Ahora bien, si todos los signos económicos dan muestra de que la economía está sobrecalentada y la consecuencia de dicho sobrecalentamiento es la inflación que es dañina para el corto y el mediano plazo, ¿por qué las autoridades no han estado (y aún no están) dispuestas a sacar, aunque sea un poco, el pie del acelerador? ¿Por qué la Argentina no puede ser cómo Brasil que, a pesar de ser una economía latinoamericana subdesarrollada (con necesidades sociales iguales o peores a las de la Argentina), ha hecho durante los últimos años un verdadero arte de la compatibilización entre crecimiento y estabilidad nominal?

Es la política, estimado. En Argentina, y a diferencia de otros países (incluso, recientemente, de varios países latinoamericanos), la política se encuentra bien por delante de la economía.

Y esto no es un fenómeno reciente ni mucho menos. Es una tendencia iniciada hace varias décadas, bajo diferentes gobiernos y bajo distintos modelos políticos/económicos. Y no es sólo el oficialismo el que ubica a las cuestiones políticas por encima de las estrictamente económicas, sino que, tal cual quedó claramente demostrado durante las últimas semanas, también lo hacen y lo han hecho las diferentes fuerzas opositoras.
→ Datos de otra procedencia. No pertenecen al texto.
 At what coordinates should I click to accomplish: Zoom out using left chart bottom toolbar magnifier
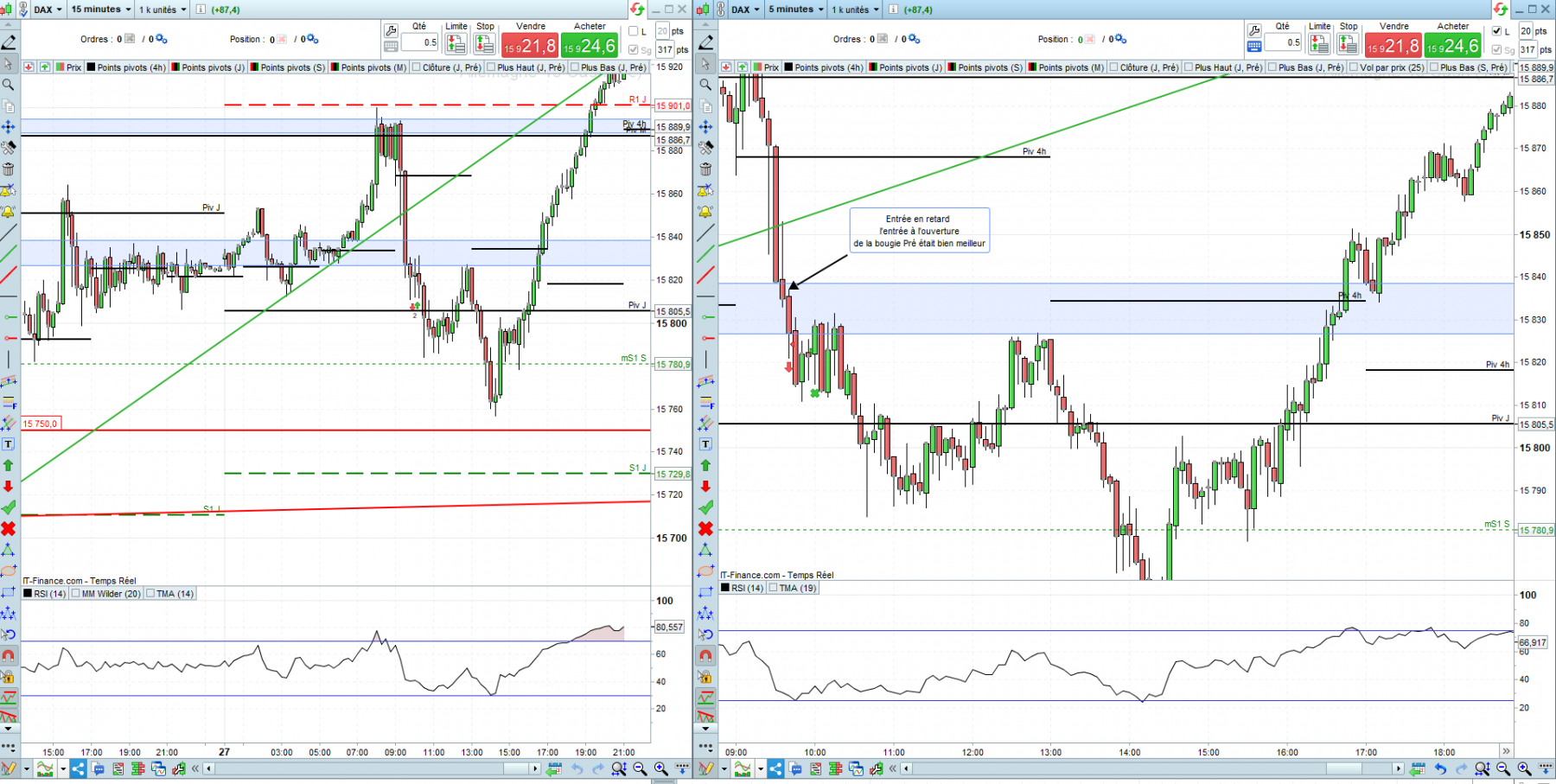[641, 768]
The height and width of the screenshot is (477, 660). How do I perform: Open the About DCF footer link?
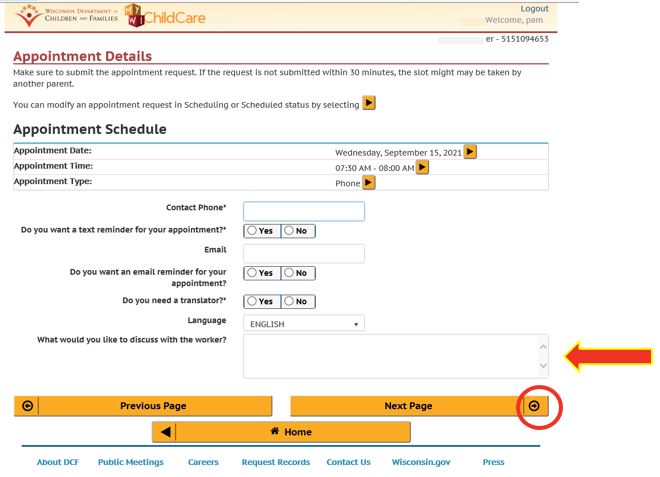click(x=58, y=462)
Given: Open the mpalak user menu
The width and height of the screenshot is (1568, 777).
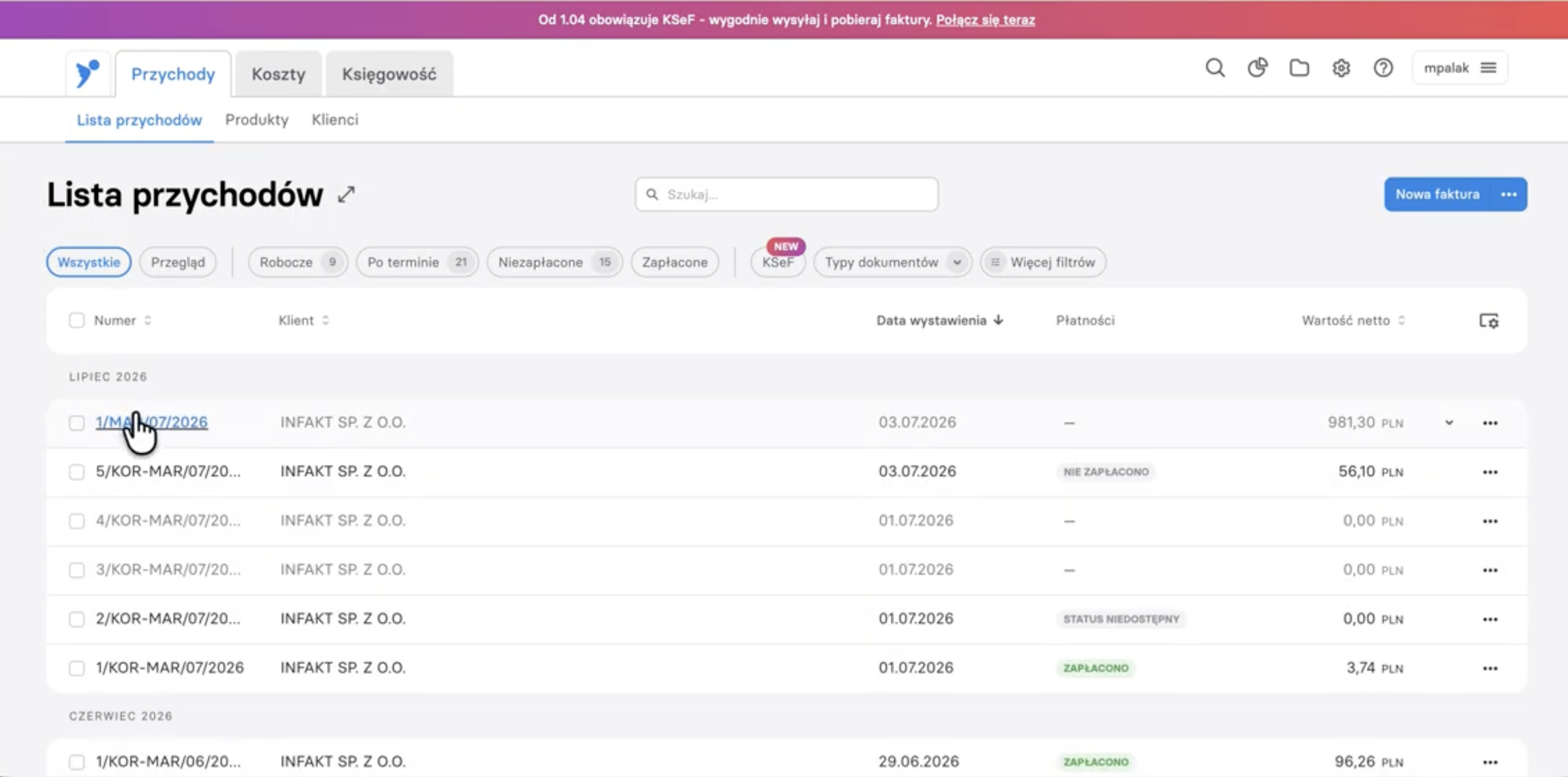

Hoy en día la decisión políticamente óptima para las autoridades es seguir impulsando el consumo a toda máquina, relegando a un segundo plano la lucha contra la inestabilidad nominal y los costos de corto y mediano plazo que ésta provoca.

La razón es sencilla: el oficialismo necesita imprescindiblemente que la economía crezca muy rápido (incluso por encima de sus capacidades) para elevar sus posibilidades electorales de cara a los comicios de 2011.

Un escenario de menor crecimiento y menos inflación iría en contra de los objetivos políticos de corto plazo de las autoridades, al tiempo que le facilitaría el camino electoral y, eventualmente, también la gestión de gobierno a la oposición.

E incluso cuando el altísimo crecimiento de corto plazo no sea suficiente para triunfar en las próximas elecciones, la elevada expansión de la actividad económica de corto plazo seguiría siendo una decisión óptima para el oficialismo, dado que representaría una muy buena plataforma política para una nueva y eventual candidatura en este caso, como oposición en el futuro.

Por todo esto, el escenario económico de aquí hacia fines de 2011 se mantendrá inalterado. El corto plazo seguirá dominando la escena (de nuevo, no sólo desde el lado del oficialismo sino también desde la oposición) y el mediano y largo plazo quedará pendiente, una vez más, para ser discutido más adelante. El problema es que esta estrategia, que no es para nada nueva, ha demostrado ser, a lo largo de la historia argentina reciente, estéril para lograr el desarrollo económico y, consecuentemente, para mejorar significativamente y en forma duradera las condiciones de vida de los sectores sociales más bajos.